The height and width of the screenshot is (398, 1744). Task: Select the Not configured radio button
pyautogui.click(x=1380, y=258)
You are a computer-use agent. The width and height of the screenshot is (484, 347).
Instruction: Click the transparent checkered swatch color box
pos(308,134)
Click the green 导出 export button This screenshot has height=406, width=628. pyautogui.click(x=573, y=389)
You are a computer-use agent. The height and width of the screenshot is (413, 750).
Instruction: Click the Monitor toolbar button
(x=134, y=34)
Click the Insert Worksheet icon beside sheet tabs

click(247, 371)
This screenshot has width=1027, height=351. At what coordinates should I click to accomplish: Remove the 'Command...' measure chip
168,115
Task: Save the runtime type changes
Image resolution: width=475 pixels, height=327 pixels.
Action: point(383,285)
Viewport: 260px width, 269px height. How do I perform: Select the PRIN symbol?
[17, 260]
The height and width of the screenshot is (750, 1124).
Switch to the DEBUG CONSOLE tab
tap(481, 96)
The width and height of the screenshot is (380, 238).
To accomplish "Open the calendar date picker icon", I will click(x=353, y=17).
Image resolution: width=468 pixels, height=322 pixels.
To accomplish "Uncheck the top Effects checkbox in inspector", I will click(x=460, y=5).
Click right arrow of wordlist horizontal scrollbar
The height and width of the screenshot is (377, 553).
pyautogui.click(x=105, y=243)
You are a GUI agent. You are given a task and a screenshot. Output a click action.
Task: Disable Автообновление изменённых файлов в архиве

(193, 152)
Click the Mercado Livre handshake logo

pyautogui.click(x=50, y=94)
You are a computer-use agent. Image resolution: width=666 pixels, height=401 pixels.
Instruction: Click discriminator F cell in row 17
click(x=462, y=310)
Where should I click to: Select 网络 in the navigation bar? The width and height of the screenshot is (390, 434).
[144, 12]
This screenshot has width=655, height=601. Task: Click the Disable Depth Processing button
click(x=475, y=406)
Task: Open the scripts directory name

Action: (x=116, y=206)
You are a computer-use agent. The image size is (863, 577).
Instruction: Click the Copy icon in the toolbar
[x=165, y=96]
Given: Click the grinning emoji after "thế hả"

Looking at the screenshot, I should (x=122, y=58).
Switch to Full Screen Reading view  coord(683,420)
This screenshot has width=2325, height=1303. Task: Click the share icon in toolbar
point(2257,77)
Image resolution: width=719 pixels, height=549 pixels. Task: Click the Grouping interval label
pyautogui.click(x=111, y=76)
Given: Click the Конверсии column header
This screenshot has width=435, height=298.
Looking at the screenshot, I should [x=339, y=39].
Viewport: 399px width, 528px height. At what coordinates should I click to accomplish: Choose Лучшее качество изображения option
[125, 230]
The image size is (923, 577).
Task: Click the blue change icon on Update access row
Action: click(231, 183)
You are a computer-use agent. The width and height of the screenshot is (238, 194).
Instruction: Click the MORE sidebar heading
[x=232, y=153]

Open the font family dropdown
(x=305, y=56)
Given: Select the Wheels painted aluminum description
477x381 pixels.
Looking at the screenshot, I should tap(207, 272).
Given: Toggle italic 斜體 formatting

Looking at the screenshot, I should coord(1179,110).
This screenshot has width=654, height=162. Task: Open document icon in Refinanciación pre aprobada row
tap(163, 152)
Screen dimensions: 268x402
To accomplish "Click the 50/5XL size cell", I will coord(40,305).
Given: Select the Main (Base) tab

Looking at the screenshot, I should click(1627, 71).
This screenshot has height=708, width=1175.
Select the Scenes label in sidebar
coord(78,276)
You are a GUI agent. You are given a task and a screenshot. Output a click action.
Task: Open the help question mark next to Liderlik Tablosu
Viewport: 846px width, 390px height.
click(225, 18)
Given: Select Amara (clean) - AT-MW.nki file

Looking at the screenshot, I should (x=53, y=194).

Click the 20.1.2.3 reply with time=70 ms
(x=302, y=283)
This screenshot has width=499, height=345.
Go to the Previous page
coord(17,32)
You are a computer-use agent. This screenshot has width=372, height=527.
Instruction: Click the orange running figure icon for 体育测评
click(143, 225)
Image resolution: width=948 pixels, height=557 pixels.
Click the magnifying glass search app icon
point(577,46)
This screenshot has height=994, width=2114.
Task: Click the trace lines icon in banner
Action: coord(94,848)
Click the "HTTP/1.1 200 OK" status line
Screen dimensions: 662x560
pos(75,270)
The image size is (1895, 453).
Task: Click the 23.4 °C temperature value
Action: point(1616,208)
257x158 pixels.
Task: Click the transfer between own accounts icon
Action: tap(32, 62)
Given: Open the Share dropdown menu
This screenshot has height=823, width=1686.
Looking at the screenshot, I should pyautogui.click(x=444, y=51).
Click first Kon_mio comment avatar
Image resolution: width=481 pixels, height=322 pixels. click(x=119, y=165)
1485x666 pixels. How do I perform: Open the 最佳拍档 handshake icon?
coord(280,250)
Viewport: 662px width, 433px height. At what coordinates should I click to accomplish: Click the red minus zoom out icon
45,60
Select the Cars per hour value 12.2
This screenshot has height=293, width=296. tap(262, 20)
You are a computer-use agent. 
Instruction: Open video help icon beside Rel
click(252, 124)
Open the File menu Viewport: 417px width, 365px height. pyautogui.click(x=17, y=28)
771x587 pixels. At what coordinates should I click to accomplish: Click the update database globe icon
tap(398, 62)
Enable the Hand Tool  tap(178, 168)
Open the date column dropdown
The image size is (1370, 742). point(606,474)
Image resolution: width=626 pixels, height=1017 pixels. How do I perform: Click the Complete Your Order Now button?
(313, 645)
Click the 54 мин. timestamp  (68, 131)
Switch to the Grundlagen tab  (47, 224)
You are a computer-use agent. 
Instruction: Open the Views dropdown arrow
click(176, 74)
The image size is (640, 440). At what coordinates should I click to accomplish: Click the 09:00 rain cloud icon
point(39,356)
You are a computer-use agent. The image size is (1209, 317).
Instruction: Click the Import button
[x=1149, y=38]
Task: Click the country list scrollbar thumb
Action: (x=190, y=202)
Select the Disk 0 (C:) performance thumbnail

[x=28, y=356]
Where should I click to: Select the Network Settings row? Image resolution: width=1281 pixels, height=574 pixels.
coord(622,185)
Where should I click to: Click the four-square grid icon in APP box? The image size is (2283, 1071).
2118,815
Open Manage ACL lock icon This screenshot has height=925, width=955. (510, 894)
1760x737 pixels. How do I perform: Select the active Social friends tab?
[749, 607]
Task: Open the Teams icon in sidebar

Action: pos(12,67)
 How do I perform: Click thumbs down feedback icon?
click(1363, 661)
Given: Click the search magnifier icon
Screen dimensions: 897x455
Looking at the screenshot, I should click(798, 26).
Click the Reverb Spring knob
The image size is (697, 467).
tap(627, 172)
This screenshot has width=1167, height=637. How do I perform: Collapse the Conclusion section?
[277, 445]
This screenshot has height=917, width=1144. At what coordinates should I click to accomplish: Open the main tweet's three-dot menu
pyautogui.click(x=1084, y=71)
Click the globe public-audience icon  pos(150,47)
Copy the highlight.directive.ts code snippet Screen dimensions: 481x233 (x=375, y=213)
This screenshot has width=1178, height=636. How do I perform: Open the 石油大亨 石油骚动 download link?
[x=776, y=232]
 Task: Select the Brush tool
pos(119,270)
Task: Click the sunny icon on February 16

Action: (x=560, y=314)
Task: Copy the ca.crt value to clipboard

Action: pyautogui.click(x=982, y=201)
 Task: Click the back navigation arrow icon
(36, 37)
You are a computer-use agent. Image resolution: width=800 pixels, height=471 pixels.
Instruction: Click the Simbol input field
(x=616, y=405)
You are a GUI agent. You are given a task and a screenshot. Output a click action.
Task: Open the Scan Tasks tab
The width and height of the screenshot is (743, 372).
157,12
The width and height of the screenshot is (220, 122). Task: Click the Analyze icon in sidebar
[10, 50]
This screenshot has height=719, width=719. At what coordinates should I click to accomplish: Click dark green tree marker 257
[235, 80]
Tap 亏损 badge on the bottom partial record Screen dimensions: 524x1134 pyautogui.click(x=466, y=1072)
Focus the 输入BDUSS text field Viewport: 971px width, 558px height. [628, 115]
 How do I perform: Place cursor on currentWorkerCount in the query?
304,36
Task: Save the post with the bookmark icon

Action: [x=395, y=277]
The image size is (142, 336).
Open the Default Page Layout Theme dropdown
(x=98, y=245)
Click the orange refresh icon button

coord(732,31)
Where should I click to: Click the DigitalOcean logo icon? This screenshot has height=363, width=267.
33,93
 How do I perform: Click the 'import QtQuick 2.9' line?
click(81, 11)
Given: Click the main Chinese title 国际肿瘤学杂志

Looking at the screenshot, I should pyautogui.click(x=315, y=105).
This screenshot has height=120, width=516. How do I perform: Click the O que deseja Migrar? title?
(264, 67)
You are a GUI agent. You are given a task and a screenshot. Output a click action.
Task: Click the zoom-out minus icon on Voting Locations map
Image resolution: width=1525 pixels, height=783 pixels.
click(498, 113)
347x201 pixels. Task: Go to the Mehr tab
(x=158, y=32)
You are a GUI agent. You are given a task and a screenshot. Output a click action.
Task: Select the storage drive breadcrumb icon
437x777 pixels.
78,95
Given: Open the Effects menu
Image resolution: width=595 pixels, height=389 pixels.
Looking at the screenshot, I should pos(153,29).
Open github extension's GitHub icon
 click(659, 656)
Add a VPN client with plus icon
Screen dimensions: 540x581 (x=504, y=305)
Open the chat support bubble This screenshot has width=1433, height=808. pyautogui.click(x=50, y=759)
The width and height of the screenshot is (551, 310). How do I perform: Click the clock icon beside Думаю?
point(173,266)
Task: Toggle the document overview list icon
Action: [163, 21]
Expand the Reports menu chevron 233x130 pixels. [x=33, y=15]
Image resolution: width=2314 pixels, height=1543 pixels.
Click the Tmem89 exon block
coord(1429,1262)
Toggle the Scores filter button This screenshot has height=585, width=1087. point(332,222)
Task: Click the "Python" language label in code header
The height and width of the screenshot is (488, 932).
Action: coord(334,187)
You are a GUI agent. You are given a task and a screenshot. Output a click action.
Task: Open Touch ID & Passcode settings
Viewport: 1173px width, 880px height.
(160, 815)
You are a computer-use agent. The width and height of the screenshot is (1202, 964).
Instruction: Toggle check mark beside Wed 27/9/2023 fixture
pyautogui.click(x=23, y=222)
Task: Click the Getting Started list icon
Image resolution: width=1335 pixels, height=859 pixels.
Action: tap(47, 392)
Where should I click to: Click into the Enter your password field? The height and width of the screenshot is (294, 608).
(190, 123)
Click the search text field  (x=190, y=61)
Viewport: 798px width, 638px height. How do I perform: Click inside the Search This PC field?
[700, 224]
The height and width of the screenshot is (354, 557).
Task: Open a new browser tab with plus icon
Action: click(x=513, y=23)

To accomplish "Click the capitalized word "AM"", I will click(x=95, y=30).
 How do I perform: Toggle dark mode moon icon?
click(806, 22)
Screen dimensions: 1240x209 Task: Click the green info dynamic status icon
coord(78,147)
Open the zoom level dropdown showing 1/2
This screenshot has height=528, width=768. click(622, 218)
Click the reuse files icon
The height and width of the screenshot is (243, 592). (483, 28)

▶ The problem
Return the lines of the listing verbatim, starting with the line that contains "Focus the 输入BDUSS" and going on through the line that contains "should pyautogui.click(x=315, y=105).".

▶ Output for this exercise
Focus the 输入BDUSS text field Viewport: 971px width, 558px height. [628, 115]
 How do I perform: Place cursor on currentWorkerCount in the query?
304,36
Task: Save the post with the bookmark icon

Action: [x=395, y=277]
The image size is (142, 336).
Open the Default Page Layout Theme dropdown
(x=98, y=245)
Click the orange refresh icon button

coord(732,31)
Where should I click to: Click the DigitalOcean logo icon? This screenshot has height=363, width=267.
33,93
 How do I perform: Click the 'import QtQuick 2.9' line?
click(81, 11)
Given: Click the main Chinese title 国际肿瘤学杂志

Looking at the screenshot, I should pyautogui.click(x=315, y=105).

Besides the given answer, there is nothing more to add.